— What the task asks —
Every record that appears below should be transcribed exactly.
═══
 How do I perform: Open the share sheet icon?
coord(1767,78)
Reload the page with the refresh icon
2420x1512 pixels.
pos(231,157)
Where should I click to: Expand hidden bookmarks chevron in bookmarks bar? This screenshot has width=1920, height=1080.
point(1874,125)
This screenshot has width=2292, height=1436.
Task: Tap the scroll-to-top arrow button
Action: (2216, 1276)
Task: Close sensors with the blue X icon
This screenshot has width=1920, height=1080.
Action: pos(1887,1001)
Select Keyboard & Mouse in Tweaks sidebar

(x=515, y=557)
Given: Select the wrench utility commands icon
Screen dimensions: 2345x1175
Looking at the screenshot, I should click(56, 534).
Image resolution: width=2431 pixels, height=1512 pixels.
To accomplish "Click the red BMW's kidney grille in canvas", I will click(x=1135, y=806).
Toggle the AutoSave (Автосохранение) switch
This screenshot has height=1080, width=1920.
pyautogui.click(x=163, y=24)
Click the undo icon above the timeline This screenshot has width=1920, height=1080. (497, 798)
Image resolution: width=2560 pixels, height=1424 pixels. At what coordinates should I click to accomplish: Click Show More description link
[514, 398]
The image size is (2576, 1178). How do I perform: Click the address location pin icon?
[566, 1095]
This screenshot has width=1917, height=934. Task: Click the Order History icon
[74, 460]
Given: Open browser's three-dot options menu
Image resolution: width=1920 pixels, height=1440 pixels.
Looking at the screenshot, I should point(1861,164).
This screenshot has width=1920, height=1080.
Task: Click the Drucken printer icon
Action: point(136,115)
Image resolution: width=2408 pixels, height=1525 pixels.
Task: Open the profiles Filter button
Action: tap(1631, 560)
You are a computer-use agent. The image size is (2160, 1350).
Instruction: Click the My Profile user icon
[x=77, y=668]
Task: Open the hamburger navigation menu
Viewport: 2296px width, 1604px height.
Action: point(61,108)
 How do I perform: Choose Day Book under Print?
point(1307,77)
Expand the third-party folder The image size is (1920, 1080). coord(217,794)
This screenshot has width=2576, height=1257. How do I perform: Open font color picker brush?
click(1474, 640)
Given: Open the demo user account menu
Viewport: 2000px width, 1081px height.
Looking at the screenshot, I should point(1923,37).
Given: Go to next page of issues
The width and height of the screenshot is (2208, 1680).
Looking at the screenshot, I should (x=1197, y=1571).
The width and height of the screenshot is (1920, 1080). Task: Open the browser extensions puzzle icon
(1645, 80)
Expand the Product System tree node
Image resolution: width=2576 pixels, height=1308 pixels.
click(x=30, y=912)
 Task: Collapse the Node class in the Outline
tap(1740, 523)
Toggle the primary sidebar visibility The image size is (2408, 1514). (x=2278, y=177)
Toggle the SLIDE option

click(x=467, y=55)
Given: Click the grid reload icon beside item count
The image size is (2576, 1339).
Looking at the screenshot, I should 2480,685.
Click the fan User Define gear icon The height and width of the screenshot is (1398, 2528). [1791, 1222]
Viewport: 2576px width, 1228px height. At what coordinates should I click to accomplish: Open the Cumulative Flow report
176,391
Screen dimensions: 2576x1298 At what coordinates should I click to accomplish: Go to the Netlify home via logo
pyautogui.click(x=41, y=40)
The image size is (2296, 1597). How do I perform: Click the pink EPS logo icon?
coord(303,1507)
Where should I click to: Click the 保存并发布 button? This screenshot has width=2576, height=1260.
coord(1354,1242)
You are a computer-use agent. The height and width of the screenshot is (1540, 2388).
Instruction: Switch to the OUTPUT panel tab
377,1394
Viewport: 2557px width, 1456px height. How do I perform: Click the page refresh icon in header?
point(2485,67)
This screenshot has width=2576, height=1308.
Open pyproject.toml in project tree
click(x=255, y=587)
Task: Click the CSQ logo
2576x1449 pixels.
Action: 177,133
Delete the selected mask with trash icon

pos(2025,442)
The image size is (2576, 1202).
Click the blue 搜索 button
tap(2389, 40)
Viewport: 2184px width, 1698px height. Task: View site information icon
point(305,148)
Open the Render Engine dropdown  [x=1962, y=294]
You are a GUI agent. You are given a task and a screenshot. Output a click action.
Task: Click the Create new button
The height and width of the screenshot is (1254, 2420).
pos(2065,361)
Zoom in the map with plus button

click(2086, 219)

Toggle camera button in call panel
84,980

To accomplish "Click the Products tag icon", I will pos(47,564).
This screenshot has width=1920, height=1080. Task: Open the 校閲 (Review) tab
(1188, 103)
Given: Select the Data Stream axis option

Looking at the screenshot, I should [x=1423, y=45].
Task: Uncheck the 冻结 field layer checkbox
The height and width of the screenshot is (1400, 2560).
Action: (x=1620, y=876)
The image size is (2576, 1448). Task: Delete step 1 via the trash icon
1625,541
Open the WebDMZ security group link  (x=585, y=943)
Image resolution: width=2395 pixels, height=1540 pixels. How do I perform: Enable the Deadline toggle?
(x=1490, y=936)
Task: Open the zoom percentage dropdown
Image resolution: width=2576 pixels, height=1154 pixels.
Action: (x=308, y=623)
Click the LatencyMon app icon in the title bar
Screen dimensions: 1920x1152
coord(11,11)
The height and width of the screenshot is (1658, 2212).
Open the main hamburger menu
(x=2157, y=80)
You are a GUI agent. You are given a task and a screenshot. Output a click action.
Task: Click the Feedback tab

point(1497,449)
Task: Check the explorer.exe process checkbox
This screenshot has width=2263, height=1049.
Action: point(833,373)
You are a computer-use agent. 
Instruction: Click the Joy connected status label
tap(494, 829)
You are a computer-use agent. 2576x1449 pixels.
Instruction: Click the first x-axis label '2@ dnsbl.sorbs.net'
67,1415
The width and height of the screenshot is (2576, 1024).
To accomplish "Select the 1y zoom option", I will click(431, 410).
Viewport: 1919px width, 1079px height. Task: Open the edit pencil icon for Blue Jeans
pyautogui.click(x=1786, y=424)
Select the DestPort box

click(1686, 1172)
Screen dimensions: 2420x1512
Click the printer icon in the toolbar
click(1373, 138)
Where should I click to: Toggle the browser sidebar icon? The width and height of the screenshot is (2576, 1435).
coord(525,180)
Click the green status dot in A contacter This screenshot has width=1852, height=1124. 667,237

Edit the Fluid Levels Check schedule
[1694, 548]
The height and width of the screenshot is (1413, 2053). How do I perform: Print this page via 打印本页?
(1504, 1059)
═══
— Task output —
 How do I perform: Open the share sheet icon?
coord(1767,78)
Reload the page with the refresh icon
2420x1512 pixels.
pos(231,157)
Where should I click to: Expand hidden bookmarks chevron in bookmarks bar? This screenshot has width=1920, height=1080.
point(1874,125)
This screenshot has width=2292, height=1436.
Task: Tap the scroll-to-top arrow button
Action: (2216, 1276)
Task: Close sensors with the blue X icon
This screenshot has width=1920, height=1080.
Action: pos(1887,1001)
Select Keyboard & Mouse in Tweaks sidebar

(x=515, y=557)
Given: Select the wrench utility commands icon
Screen dimensions: 2345x1175
Looking at the screenshot, I should click(56, 534).
Image resolution: width=2431 pixels, height=1512 pixels.
To accomplish "Click the red BMW's kidney grille in canvas", I will click(x=1135, y=806).
Toggle the AutoSave (Автосохранение) switch
This screenshot has height=1080, width=1920.
pyautogui.click(x=163, y=24)
Click the undo icon above the timeline This screenshot has width=1920, height=1080. (497, 798)
Image resolution: width=2560 pixels, height=1424 pixels. At what coordinates should I click to accomplish: Click Show More description link
[514, 398]
The image size is (2576, 1178). How do I perform: Click the address location pin icon?
[566, 1095]
This screenshot has width=1917, height=934. Task: Click the Order History icon
[74, 460]
Given: Open browser's three-dot options menu
Image resolution: width=1920 pixels, height=1440 pixels.
Looking at the screenshot, I should point(1861,164).
This screenshot has width=1920, height=1080.
Task: Click the Drucken printer icon
Action: point(136,115)
Image resolution: width=2408 pixels, height=1525 pixels.
Task: Open the profiles Filter button
Action: tap(1631, 560)
You are a computer-use agent. The image size is (2160, 1350).
Instruction: Click the My Profile user icon
[x=77, y=668]
Task: Open the hamburger navigation menu
Viewport: 2296px width, 1604px height.
Action: point(61,108)
 How do I perform: Choose Day Book under Print?
point(1307,77)
Expand the third-party folder The image size is (1920, 1080). coord(217,794)
This screenshot has width=2576, height=1257. How do I perform: Open font color picker brush?
click(1474, 640)
Given: Open the demo user account menu
Viewport: 2000px width, 1081px height.
Looking at the screenshot, I should point(1923,37).
Given: Go to next page of issues
The width and height of the screenshot is (2208, 1680).
Looking at the screenshot, I should (x=1197, y=1571).
The width and height of the screenshot is (1920, 1080). Task: Open the browser extensions puzzle icon
(1645, 80)
Expand the Product System tree node
Image resolution: width=2576 pixels, height=1308 pixels.
click(x=30, y=912)
 Task: Collapse the Node class in the Outline
tap(1740, 523)
Toggle the primary sidebar visibility The image size is (2408, 1514). (x=2278, y=177)
Toggle the SLIDE option

click(x=467, y=55)
Given: Click the grid reload icon beside item count
The image size is (2576, 1339).
Looking at the screenshot, I should 2480,685.
Click the fan User Define gear icon The height and width of the screenshot is (1398, 2528). [1791, 1222]
Viewport: 2576px width, 1228px height. At what coordinates should I click to accomplish: Open the Cumulative Flow report
176,391
Screen dimensions: 2576x1298 At what coordinates should I click to accomplish: Go to the Netlify home via logo
pyautogui.click(x=41, y=40)
The image size is (2296, 1597). How do I perform: Click the pink EPS logo icon?
coord(303,1507)
Where should I click to: Click the 保存并发布 button? This screenshot has width=2576, height=1260.
coord(1354,1242)
You are a computer-use agent. The height and width of the screenshot is (1540, 2388).
Instruction: Switch to the OUTPUT panel tab
377,1394
Viewport: 2557px width, 1456px height. How do I perform: Click the page refresh icon in header?
point(2485,67)
This screenshot has width=2576, height=1308.
Open pyproject.toml in project tree
click(x=255, y=587)
Task: Click the CSQ logo
2576x1449 pixels.
Action: 177,133
Delete the selected mask with trash icon

pos(2025,442)
The image size is (2576, 1202).
Click the blue 搜索 button
tap(2389, 40)
Viewport: 2184px width, 1698px height. Task: View site information icon
point(305,148)
Open the Render Engine dropdown  [x=1962, y=294]
You are a GUI agent. You are given a task and a screenshot. Output a click action.
Task: Click the Create new button
The height and width of the screenshot is (1254, 2420).
pos(2065,361)
Zoom in the map with plus button

click(2086, 219)

Toggle camera button in call panel
84,980

To accomplish "Click the Products tag icon", I will pos(47,564).
This screenshot has width=1920, height=1080. Task: Open the 校閲 (Review) tab
(1188, 103)
Given: Select the Data Stream axis option

Looking at the screenshot, I should [x=1423, y=45].
Task: Uncheck the 冻结 field layer checkbox
The height and width of the screenshot is (1400, 2560).
Action: (x=1620, y=876)
The image size is (2576, 1448). Task: Delete step 1 via the trash icon
1625,541
Open the WebDMZ security group link  (x=585, y=943)
Image resolution: width=2395 pixels, height=1540 pixels. How do I perform: Enable the Deadline toggle?
(x=1490, y=936)
Task: Open the zoom percentage dropdown
Image resolution: width=2576 pixels, height=1154 pixels.
Action: (x=308, y=623)
Click the LatencyMon app icon in the title bar
Screen dimensions: 1920x1152
coord(11,11)
The height and width of the screenshot is (1658, 2212).
Open the main hamburger menu
(x=2157, y=80)
You are a GUI agent. You are given a task and a screenshot. Output a click action.
Task: Click the Feedback tab

point(1497,449)
Task: Check the explorer.exe process checkbox
This screenshot has width=2263, height=1049.
Action: point(833,373)
You are a computer-use agent. 
Instruction: Click the Joy connected status label
tap(494, 829)
You are a computer-use agent. 2576x1449 pixels.
Instruction: Click the first x-axis label '2@ dnsbl.sorbs.net'
67,1415
The width and height of the screenshot is (2576, 1024).
To accomplish "Select the 1y zoom option", I will click(431, 410).
Viewport: 1919px width, 1079px height. Task: Open the edit pencil icon for Blue Jeans
pyautogui.click(x=1786, y=424)
Select the DestPort box

click(1686, 1172)
Screen dimensions: 2420x1512
Click the printer icon in the toolbar
click(1373, 138)
Where should I click to: Toggle the browser sidebar icon? The width and height of the screenshot is (2576, 1435).
coord(525,180)
Click the green status dot in A contacter This screenshot has width=1852, height=1124. 667,237

Edit the Fluid Levels Check schedule
[1694, 548]
The height and width of the screenshot is (1413, 2053). How do I perform: Print this page via 打印本页?
(1504, 1059)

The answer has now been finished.